*** Information shown ***

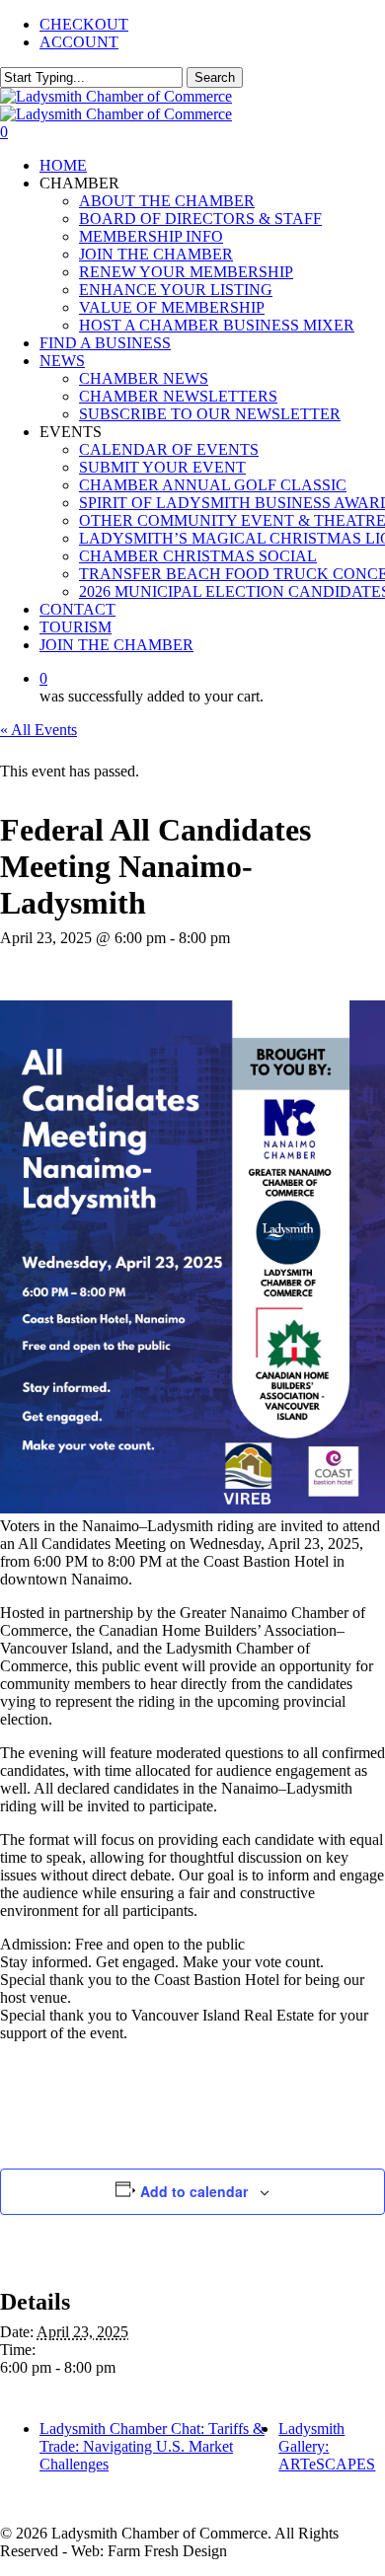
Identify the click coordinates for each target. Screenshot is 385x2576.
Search (214, 77)
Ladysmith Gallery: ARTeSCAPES (326, 2446)
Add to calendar (194, 2191)
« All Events (38, 729)
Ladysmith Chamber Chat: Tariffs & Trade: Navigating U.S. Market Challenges (152, 2446)
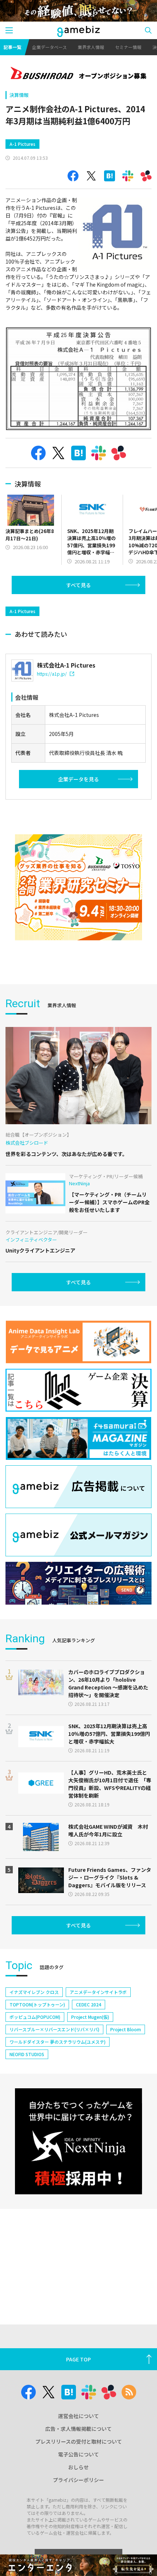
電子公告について (78, 2454)
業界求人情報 (91, 47)
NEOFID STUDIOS (26, 2054)
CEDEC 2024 (88, 2004)
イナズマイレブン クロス (34, 1992)
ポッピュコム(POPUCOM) (34, 2017)
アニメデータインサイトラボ (98, 1992)
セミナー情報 (128, 47)
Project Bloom (125, 2029)
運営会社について (78, 2416)
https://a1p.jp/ (52, 674)
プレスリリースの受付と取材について (78, 2441)
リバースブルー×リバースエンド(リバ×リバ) (54, 2029)
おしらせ (78, 2467)
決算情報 (18, 94)
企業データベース (49, 47)
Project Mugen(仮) (90, 2017)
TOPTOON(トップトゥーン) (37, 2004)
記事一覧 (12, 47)
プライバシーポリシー (78, 2480)
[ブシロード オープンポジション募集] (78, 74)
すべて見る (78, 585)
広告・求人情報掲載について (78, 2428)
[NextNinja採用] (78, 2141)
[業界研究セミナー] (78, 887)
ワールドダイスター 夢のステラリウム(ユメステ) (57, 2042)
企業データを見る (78, 779)
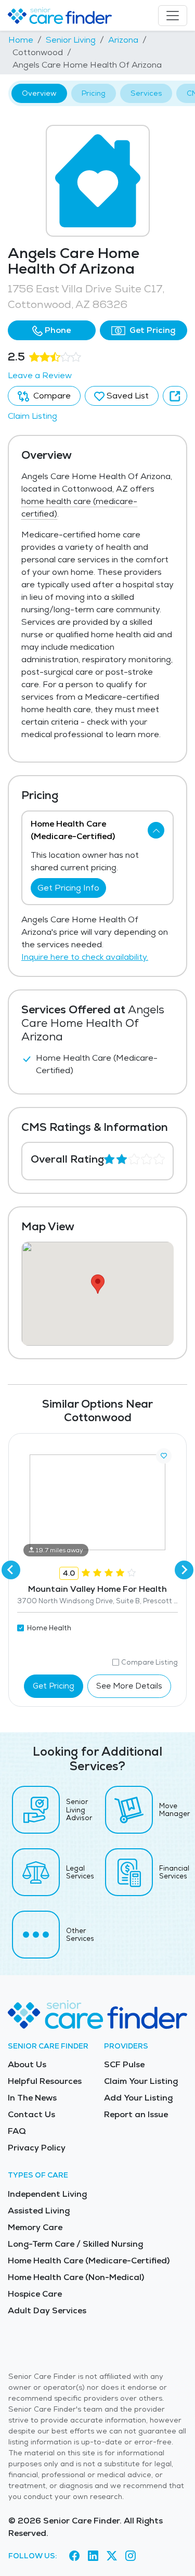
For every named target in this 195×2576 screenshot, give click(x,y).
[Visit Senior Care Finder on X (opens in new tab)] (112, 2556)
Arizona (123, 39)
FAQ (17, 2131)
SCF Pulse (124, 2064)
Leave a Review (40, 375)
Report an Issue (136, 2114)
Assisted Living (39, 2210)
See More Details (129, 1686)
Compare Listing (149, 1662)
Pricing (94, 93)
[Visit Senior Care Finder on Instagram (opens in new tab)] (130, 2556)
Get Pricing (151, 330)
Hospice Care (35, 2293)
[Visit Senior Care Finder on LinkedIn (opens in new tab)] (93, 2556)
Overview (39, 93)
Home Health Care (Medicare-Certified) (89, 2260)
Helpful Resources (45, 2081)
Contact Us (31, 2114)
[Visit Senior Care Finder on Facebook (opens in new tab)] (74, 2556)
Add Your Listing (138, 2097)
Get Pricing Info (68, 887)
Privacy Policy (37, 2147)
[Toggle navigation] (172, 15)
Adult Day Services (47, 2310)
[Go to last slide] (11, 1570)
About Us (27, 2064)
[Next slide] (184, 1570)
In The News (32, 2097)
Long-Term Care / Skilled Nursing (75, 2243)
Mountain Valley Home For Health (97, 1588)
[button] (52, 330)
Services (146, 93)
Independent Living (47, 2193)
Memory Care (35, 2227)
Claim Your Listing (141, 2081)
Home (20, 39)
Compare (51, 395)
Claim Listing (32, 415)
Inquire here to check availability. (84, 956)
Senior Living (71, 39)
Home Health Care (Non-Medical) (76, 2277)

*** End of Information shown ***

### What is required
Lines from the one containing "Home (20, 39)" through the last line of the data above are the only output wanted; restate them exactly.

### Written solution
Home (20, 39)
Compare (51, 395)
Claim Listing (32, 415)
Inquire here to check availability. (84, 956)
Senior Living (71, 39)
Home Health Care (Non-Medical) (76, 2277)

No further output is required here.